The solution begins by counting X in a single pass, which establishes the global imbalance. The conditional branch separates the two symmetric cases: reducing excess X or increasing them. The greedy loop modifies only the first suitable positions until the exact required number of flips is reached, ensuring minimality by construction.

A common implementation pitfall is continuing the loop after finishing required flips, which would introduce unnecessary changes and violate minimality. The early break ensures the number of operations is exactly the computed difference.

Worked Examples

Example 1

Input:

6
XxXxxx

Here $cntX = 2$, $N/2 = 3$, so we need one additional X.

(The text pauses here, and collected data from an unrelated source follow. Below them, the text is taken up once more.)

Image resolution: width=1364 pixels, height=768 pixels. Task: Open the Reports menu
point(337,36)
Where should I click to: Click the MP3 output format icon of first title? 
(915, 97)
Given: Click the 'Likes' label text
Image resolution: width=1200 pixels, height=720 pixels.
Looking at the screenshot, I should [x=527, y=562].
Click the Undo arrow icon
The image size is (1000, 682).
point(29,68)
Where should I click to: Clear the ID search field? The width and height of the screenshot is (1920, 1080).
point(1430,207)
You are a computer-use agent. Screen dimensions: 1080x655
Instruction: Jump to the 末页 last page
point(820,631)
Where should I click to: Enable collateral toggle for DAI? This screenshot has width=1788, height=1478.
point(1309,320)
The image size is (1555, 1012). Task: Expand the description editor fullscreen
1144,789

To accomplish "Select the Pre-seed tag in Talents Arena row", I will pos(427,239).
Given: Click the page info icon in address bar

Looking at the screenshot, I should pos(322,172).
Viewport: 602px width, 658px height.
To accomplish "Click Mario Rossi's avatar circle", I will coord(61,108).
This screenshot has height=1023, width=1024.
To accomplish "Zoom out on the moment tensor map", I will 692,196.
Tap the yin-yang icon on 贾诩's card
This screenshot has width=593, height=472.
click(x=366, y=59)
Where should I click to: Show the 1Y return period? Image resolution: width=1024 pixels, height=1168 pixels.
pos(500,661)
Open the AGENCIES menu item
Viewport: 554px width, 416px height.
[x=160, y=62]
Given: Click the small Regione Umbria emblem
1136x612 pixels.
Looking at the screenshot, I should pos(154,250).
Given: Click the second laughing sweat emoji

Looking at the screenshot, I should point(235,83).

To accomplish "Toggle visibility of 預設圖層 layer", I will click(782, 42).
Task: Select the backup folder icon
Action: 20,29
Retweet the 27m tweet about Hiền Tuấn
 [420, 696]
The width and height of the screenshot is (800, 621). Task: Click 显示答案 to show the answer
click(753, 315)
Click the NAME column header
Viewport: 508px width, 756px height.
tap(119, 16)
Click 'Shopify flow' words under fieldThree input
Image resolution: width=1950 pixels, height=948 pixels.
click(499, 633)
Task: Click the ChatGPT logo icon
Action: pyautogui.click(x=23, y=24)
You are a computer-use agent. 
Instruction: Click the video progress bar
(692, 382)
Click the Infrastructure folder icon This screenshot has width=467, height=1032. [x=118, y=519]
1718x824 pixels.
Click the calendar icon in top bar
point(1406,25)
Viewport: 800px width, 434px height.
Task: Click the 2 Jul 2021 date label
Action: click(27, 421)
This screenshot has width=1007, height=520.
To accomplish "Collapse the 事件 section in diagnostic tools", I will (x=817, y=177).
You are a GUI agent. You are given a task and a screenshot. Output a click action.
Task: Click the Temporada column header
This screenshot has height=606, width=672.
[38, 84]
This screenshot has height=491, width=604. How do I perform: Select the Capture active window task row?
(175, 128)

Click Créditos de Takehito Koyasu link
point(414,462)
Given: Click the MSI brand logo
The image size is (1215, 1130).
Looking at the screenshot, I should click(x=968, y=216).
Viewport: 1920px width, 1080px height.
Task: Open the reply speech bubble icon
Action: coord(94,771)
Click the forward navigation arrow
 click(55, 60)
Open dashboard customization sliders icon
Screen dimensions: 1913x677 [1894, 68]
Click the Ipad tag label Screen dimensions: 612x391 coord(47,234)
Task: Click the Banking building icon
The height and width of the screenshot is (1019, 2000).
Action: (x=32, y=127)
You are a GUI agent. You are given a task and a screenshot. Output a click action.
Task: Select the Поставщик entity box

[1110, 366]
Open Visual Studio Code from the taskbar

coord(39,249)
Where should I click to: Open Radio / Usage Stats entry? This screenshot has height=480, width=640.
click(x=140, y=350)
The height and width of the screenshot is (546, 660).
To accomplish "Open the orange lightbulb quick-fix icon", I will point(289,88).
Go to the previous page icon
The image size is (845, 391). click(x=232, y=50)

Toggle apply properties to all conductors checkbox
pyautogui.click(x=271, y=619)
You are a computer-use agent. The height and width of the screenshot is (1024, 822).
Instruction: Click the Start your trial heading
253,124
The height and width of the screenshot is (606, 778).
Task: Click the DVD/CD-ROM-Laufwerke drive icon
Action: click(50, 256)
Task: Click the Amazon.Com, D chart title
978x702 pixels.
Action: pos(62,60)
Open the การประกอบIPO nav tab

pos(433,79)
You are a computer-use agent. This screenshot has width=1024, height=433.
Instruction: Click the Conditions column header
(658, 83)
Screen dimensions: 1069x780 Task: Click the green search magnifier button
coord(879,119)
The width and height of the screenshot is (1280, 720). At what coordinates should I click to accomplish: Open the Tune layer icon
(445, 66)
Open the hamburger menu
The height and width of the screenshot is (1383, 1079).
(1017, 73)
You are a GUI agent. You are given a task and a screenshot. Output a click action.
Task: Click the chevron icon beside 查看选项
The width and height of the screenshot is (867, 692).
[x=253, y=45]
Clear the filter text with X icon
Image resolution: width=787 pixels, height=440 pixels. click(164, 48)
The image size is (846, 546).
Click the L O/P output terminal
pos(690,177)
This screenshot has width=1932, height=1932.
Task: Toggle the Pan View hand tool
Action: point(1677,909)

Step Index Char Action Remaining need State
Init - - Count X=2 1 XxXxxx
1 0 X flip X→x? no 1 XxXxxx
2 1 x flip x→X 0 XXXxxx

Output:

1
XXXxxx

This shows that any valid position works; the algorithm chooses the first suitable x.

Example 2

Input:

8
XxXxXxXx

Here $cntX = 4$, already equal to $N/2 = 4$.

Step Action Result
Count cntX = 4 balanced
Check cntX == N/2 no changes

Output:

0
XxXxXxXx

This confirms the early exit handles already-balanced configurations without unnecessary processing.

Complexity Analysis

Measure Complexity Explanation
Time $O(N)$ single pass for counting and at most one pass for flipping
Space $O(N)$ storing the mutable character array

The algorithm fits comfortably within constraints since $N \le 2 \cdot 10^5$, and a linear scan with constant work per character is easily within time limits.

Test Cases

import sys, io

def run(inp: str) -> str:
    sys.stdin = io.StringIO(inp)
    import sys
    input = sys.stdin.readline

    n = int(input().strip())
    s = list(input().strip())

    cntX = sum(1 for c in s if c == 'X')
    target = n // 2

    if cntX == target:
        return "0\n" + "".join(s)

    if cntX > target:
        need = cntX - target
        for i in range(n):
            if need == 0:
                break
            if s[i] == 'X':
                s[i] = 'x'
                need -= 1
    else:
        need = target - cntX
        for i in range(n):
            if need == 0:
                break
            if s[i] == 'x':
                s[i] = 'X'
                need -= 1

    return str(abs(cntX - target)) + "\n" + "".join(s)

# provided sample-like checks
assert run("6\nXxXxxx\n") == "1\nXXXxxx"
assert run("8\nXxXxXxXx\n") == "0\nXxXxXxXx"

# custom cases
assert run("2\nXX\n") == "1\nXx", "min flip"
assert run("2\nxx\n") == "1\nxX", "reverse direction"
assert run("4\nXXXX\n") == "2\nXXxx", "all same"
assert run("4\nxxXX\n") == "0\nxxXX", "already balanced"
Test input Expected output What it validates
2 XX 1 Xx minimum size, excess X
2 xx 1 xX symmetric case, need X
4 XXXX 2 XXxx full imbalance construction
4 xxXX 0 xxXX already balanced case

Edge Cases

For an input like N = 2 with XX, the algorithm computes cntX = 2, target 1, so it needs one flip. It scans left to right, flips the first X, and stops immediately. The result becomes Xx, which satisfies the requirement with minimal change.

For N = 2 with xx, the same logic applies in reverse. The scan flips the first x to X, producing Xx. The direction symmetry confirms the algorithm does not depend on initial distribution beyond counts.

For already balanced inputs such as xxXX, the early check prevents any modification. The algorithm exits immediately, preserving the original string and guaranteeing zero cost.